Your monitor might be accurate, but you can't calibrate your eyes. We open a pandora's box and ask, how much calibration do you need?
What everyone wants is for the grading display to look exactly like what the audience will see. That’s next to impossible, given the notorious inconsistency of home TVs, but there’s another problem. No matter how good TVs get, you still can't calibrate your eyes.
Normally, there's a storm of controversy when anyone suggests working with a less-than-perfect display, and to be fair, a well set up monitor never hurt anyone. No matter how unreliable our eyes are, we should control the things we can control, so as to minimise the errors once we include the things we can't control. Even so, there’s a few problems with the human visual system, mainly in the area of moment to moment consistency, that no display calibration can fix – and there’s science to show it.
A lot of what we're about to discuss is based on the issues explored in, among other things, this 2016 study in the Journal of Experimental Psychology by Kyle O. Hardman, Evie Vergauwe and Timothy J. Ricker. To save us all ploughing through the paper, one major conclusion of it is that human beings cannot accurately remember what colour things are from, literally, one moment to the next. We should be clear: humans can tell two different colours apart quite well if they're viewed side by side, but they become very quickly unable to match or differentiate colours viewed independently.
Side by side, on the other hand, humans are very good at differentiating colours. Really good monitor calibration ensures that two monitors put side by side will look very nearly indistinguishable, but it's massively difficult to achieve a completely perfect match. When Sony first showed the BVM-HX310 monitor, it was compared side by side with the gold-standard BVM-X300, and the match was not completely perfect.
It was incredibly close, shockingly close, more than close enough, but the two pictures were distinguishable. If an organisation the size and expertise of Sony can't quite do it for a crucial international trade show, it's a fair bet that it's difficult to do in general, precisely because humans are great at side by side colour comparison.
Separate those two monitors into two different rooms, though, and most people will become unable to tell one from the other in the time it takes to walk between the two (actually, they'll forget in seconds). Golden-eyed experts might claim an above-average ability to do this, but even if they're ten times better, they'll lose any accurate idea of what the monitor looks like, twice, in the time it takes to go to the bathroom.
It's not just about colour
Of course, calibration works on things other than colour, particularly both black and white levels. The threshold of visibility in shadow detail is something that's really easy to get wrong in – let's call it – less well-funded monitoring setups. Egregious bits of filmmaking equipment love to hide in shadows that someone's home TV, set up to look bright and punchy in the showroom, might make visible. This is not subject to the same sort of forgetfulness; once our eyes are adapted to the light, something’s visible or it isn’t.

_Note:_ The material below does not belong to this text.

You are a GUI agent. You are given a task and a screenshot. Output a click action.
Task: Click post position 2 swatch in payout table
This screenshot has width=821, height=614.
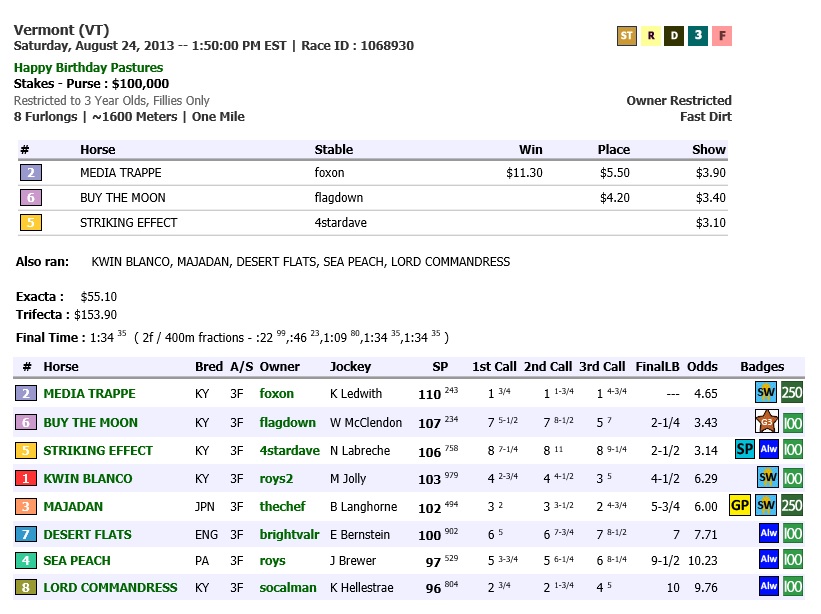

It's for this reason that brightness, particularly black level, is sometimes cheated a little. There are many sources of inaccuracy to begin with: the viewing environment in the average lounge is generally brighter and warmer in tone than the average grading suite, and people sit in grading suites all day, as opposed to watching TV for an hour or two. Home TVs, in standard dynamic range, tend to have brighter whites and foggier shadows than standard, while in HDR, home TVs tend to be dimmer than professional displays, though they still tend to have brighter shadows.
The reaction to this is sometimes to tweak the black level up on grading displays. Apparently, most people are more worried about inadvertently revealing something inappropriate than they are about inadvertently crushing details; story points are rarely played out in the deepest shades of black. As a result, it's not uncommon to set up displays with very slightly brighter shadows than the specifications would recommend (sometimes by switching a complex gamma curve for a simpler true power law). We may not be able to remember what colour something is, but we can tell if a detail is visible or not.
None of this makes calibration irrelevant, but it does mean that anyone forced to economise shouldn’t be too depressed. A picture need not be ideal to be acceptable. It's often said that a delta-E of 2 represents the threshold of visible change in colour, but that’s a change we can’t identify in delayed estimation. It's not clear how large the error has to be to be big enough for humans to identify independently of a reference, but the safe assumption is “a lot bigger than 2.”